If you're a Twin Cities classical music lover who didn't attend Wednesday evening's recital by South African soprano and budding international opera star Golda Schultz, I'm sure you had your reasons. And you weren't alone in choosing to pass, for St. Paul's Ordway Music Theater was less than half full.

But if Schultz suddenly skyrockets to stardom — and this concert gave every indication that she should — then you will likely regret that decision. For here is one of the most captivating storytellers in song I've encountered in recent years, a woman with a magnificent voice here employed in service to the works of women composers past and present.

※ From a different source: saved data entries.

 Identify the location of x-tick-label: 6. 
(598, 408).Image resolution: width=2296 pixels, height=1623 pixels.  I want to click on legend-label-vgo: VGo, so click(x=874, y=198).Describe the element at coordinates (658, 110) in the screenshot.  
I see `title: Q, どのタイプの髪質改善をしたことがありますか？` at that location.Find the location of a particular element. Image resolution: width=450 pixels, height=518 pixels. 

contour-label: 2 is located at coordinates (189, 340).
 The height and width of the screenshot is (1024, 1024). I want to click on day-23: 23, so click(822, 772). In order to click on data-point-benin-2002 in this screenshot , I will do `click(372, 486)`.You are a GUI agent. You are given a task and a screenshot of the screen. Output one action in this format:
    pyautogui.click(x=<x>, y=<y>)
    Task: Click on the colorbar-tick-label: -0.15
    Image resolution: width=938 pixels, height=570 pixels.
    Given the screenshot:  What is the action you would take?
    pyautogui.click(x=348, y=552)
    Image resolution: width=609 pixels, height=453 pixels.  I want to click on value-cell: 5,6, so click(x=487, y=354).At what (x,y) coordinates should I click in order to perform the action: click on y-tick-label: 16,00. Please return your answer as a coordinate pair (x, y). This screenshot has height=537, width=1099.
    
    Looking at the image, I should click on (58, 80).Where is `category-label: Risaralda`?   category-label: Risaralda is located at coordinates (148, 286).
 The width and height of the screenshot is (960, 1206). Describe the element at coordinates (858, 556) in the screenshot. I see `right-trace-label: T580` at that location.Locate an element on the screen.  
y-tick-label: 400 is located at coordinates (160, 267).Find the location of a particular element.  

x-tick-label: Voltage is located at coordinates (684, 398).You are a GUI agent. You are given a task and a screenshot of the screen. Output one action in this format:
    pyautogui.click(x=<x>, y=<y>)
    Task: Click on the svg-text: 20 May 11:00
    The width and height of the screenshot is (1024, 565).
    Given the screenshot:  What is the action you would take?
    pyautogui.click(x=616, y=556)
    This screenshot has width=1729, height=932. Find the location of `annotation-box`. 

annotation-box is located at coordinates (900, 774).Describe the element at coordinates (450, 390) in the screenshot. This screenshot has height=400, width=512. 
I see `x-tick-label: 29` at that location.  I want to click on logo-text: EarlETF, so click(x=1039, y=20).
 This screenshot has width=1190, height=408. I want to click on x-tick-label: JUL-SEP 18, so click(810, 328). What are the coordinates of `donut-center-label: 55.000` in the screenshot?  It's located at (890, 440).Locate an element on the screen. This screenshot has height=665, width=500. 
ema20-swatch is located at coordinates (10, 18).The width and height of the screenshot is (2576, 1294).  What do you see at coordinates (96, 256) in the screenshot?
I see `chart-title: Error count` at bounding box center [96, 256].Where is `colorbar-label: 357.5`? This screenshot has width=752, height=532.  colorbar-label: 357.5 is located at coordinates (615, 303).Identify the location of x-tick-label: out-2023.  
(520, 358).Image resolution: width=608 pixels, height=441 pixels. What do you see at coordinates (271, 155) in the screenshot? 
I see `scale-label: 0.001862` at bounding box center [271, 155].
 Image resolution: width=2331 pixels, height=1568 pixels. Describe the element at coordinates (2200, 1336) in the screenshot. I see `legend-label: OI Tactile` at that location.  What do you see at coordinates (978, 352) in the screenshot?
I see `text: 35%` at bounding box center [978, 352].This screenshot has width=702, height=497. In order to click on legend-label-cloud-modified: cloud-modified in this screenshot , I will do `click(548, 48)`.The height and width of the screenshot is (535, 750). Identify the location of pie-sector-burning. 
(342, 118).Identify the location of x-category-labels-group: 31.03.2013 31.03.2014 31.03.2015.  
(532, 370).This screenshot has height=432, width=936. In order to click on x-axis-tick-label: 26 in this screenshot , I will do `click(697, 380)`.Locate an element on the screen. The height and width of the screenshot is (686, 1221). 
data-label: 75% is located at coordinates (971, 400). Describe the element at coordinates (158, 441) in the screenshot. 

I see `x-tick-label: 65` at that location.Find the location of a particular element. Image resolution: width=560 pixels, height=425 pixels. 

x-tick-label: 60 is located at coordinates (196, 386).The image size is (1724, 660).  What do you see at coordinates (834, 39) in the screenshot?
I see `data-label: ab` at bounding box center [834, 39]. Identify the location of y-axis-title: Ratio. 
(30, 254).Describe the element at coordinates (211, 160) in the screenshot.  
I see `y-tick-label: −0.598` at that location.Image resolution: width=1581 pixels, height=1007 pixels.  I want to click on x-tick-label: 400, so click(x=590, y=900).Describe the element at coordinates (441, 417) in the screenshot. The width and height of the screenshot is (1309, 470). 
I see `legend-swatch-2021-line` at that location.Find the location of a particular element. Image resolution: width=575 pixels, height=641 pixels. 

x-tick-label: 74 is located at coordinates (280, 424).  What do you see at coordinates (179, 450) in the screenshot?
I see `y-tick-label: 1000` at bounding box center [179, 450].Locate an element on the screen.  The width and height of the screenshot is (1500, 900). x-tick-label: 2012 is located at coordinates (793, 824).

Her Schubert Club International Artist Series recital with American pianist Jonathan Ware featured songs by women of three centuries: German romantic Clara Schumann, English modernist Rebecca Clarke and contemporary South African composer Kathleen Tagg. But men weren't entirely omitted, for some of the concert's most memorable moments came on songs by Franz Schubert and Richard Strauss.

Schultz and Ware made each song a deeply involving short story. It's clear why the soprano has become so celebrated in the opera world, for she creates a new and distinctive character with each song she sings. And she gives listeners the feeling that each piece of music is being newly discovered as she delivers it, a sense of wonder being transmitted from artist to audience.

This aura of spontaneity and immediacy was there from the evening's opening Schubert songs. With Ware producing layers of rippling, undulating waves beneath her pure, rich voice, listeners were soon afloat in a dreamscape before "Viola" summoned up a fantasy world of flowers finding and losing love, its multiple mood swings showing singer and pianist to be extraordinarily simpatico partners.

The ensuing Schumann songs also started in swirls of water, Ware evoking a turbulent sea that separates lovers and a river with a resident siren coaxing boaters toward destruction via some of Schultz's most dramatic vocal work. As Schumann was one of the great piano virtuosos of her era, it's no surprise that the songs also shone a bright and beautiful light on Ware's highly emotive playing.

The songs of Clarke brought out the evocative raconteur in Schultz, especially during the chilling campfire tale, "The Seal Man," and a setting of William Blake's "Tiger, Tiger" with an atmosphere of darkness and danger.

Strauss' "Vier Lieder" may have been the concert's most familiar repertoire, but it's seldom performed with the kind of passion and power accorded it Wednesday. Schultz threw herself into each of the four songs, conveying the joyous abandon of a dinner table seduction, the calming of a troubled heart, and the helplessness of one fairly bursting with love.

Yet most powerful was a song cycle by Tagg and lyricist Lila Palmer. "This Be Her Verse" is written from the perspective of three women — or perhaps one woman at three distinctly different places in her life — and it proved the culmination of the soprano's storytelling skills, her disarmingly honest presentation style given over to a bride's exasperation and a single woman declaring her independence as Ware reached inside the Schubert Club's new Steinway to create strums and thumps.

A tender and affectionate encore of American composer Amy Beach's "I Send My Heart Up to Thee" sounded like something of a credo for Schultz, a celebration of the transformative power of music. Those fortunate enough to have attended this concert certainly know something about that.